§ **QUOTED TEXT**
┄┄┄┄┄┄

Succinctly put, I think it could be said that both the young and the old forgo something "natrual" when they choose to follow the supernatural desire for religious life....one gives up the actual "bird in the hand", the other the potential "two in the bush".


Peace

Link to comment
Share on other sites

Laudem Gloriae

Osapientia said it very well! - "the choice the older person makes is the choice to give up something very very real. Is this not also heroic?" For myself, and many others, giving up the chance to see your kids married, their having children - your grandchildren - holding them and watching them grow, babysitting them and other things like divorces, deaths, anniversaries, etc. is very big. An older person gives up much - house, savings, established career that would have yielded a pension, etc. cherished things like photo albums of your kids, pets they've had for many, many years and the list goes on. The average young person doesn't have half of this.

But all this is offered and given up to God in love to follow His will and your vocation. God DOES call at all ages and in all circumstances.

Link to comment
Share on other sites

You know that feeling you get when others criticize how you're raising your kids and running your family? When people argue with you because you own a tv, or because you don't own one? When your mother-in-law criticizes you because you make things from a box instead of from scratch? Or mom does/doesn't work outside the home? You feel like: "where do these people get off? How can outsiders know what's best for my family? This is what works for us!"

And its true. Unless its something objectively sinful, we have no right, as outsiders, to pass judgment on the internal workings of another family.

The same thing goes for religious communities.

Some communities find internet/blogging doesn't jive with their life. That's fine. Others find it really helpful and not a problem. Only THEY know if its interfering with their lives or "breaking enclosure." They do not need lay people to tell them how a certain practice is impacting their community. They ( and their fellow Sisters) are in a much better position to know.

Often enough, Sisters have to invest considerable time and energy jumping through hoops to make sure lay people aren't scandalized by something perfectly innocent. (I'm not talking about basic manners or religious decorum.) I think that's sad.

As a novice, I was taught that it is considered poor form to criticize the practices of other religious communities, other than to say "that's not for me." (Barring anything objectively sinful of course.)

Link to comment
Share on other sites

[quote name='Lilllabettt' post='1688625' date='Oct 29 2008, 12:21 PM']And its true. Unless its something objectively sinful, we have no right, as outsiders, to pass judgment on the internal workings of another family.

The same thing goes for religious communities.

Often enough, Sisters have to invest considerable time and energy jumping through hoops to make sure lay people aren't scandalized by something perfectly innocent. (I'm not talking about basic manners or religious decorum.) I think that's sad.

┄┄┄┄┄┄

§ **PROVIDED DATA**
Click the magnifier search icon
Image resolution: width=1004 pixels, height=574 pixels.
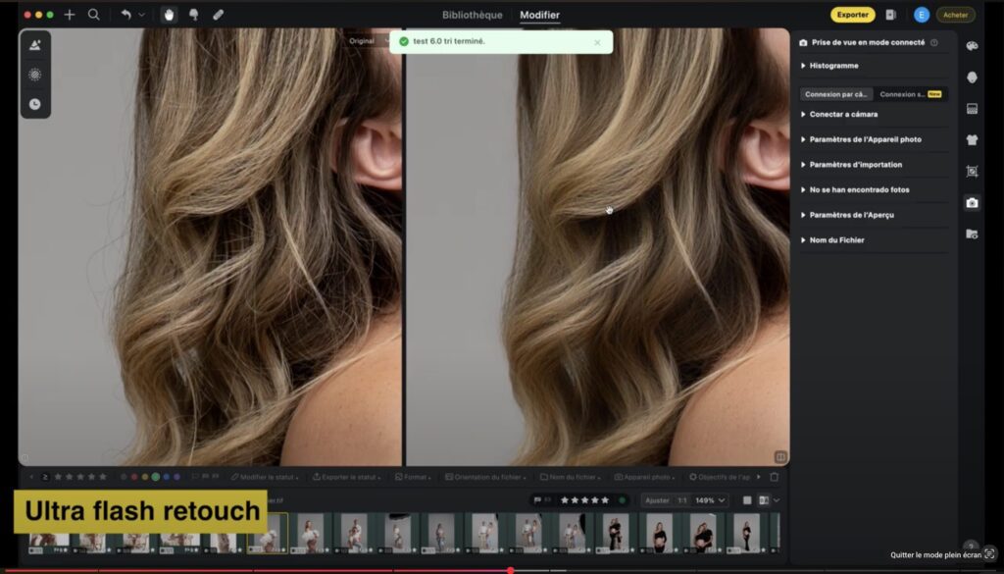(93, 15)
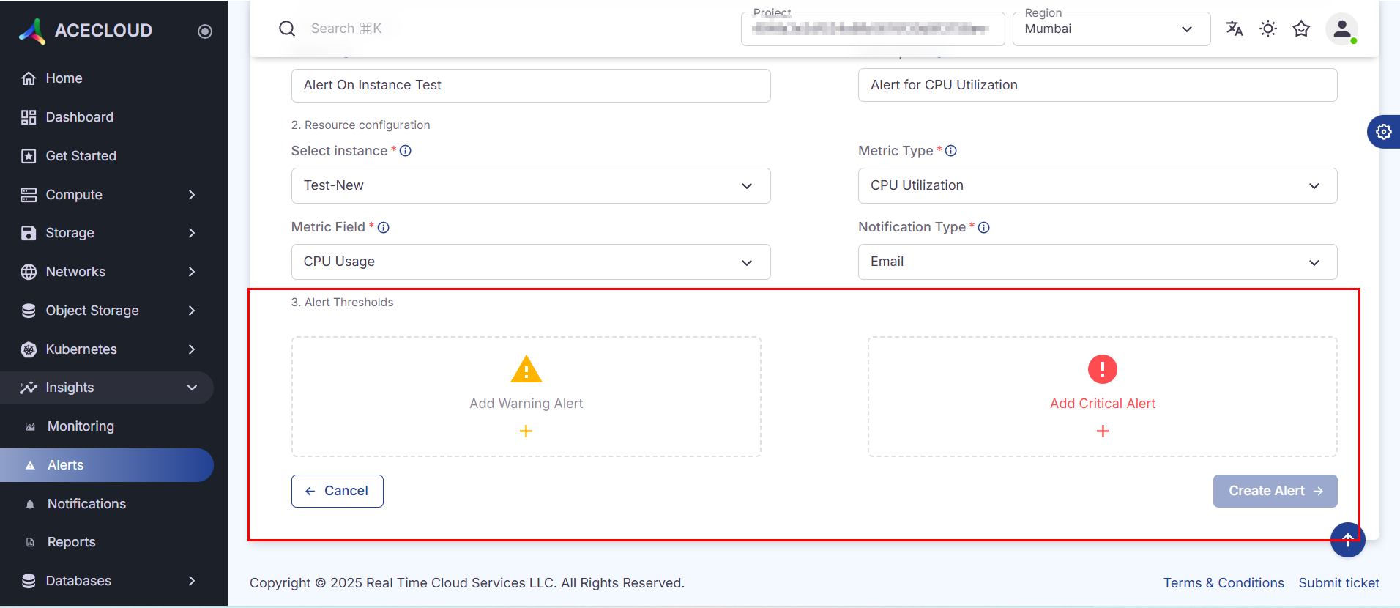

┄┄┄┄┄┄

§ **TASK PROMPT**
In the forum discussion about religious vocations, what does the poster who mentions being a novice say they were taught then?

§ **ANSWER TO THE TASK**
That it is considered poor form to criticize the practices of other religious communities, other than to say "that's not for me."